■ **What you should do**:
Set down the entries below word for word, beginning at the line that contains "This screenshot has width=1447, height=840." and stopping after the line that contains "coord(512,316)". Leave the pictures out of your answer.

■ **Listed records**:
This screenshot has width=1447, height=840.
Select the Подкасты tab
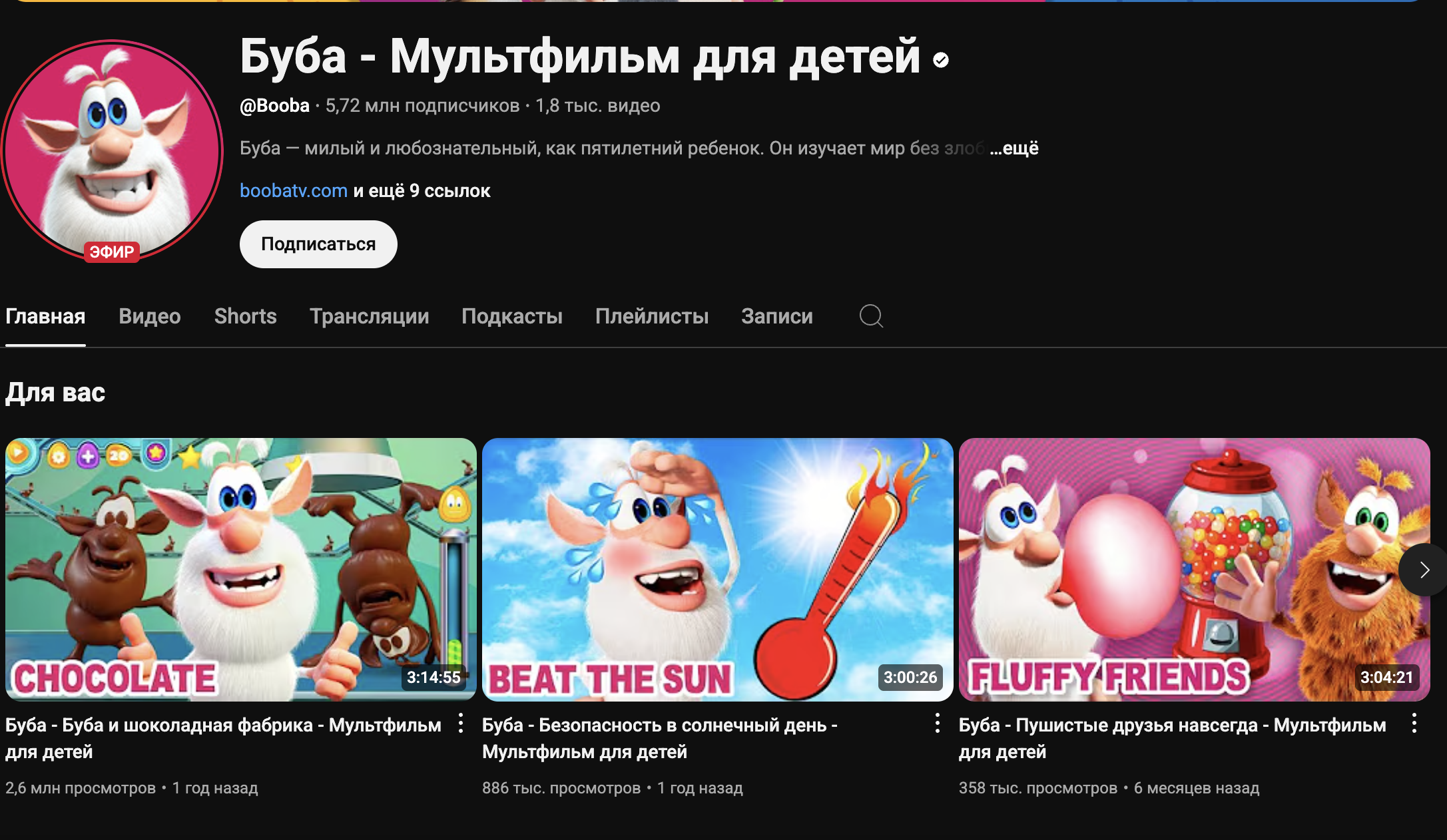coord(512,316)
...
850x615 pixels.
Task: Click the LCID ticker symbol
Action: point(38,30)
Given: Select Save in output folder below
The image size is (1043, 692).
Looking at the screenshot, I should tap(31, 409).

■ **Answer to the exercise**:
This screenshot has width=1447, height=840.
Select the Подкасты tab
coord(512,316)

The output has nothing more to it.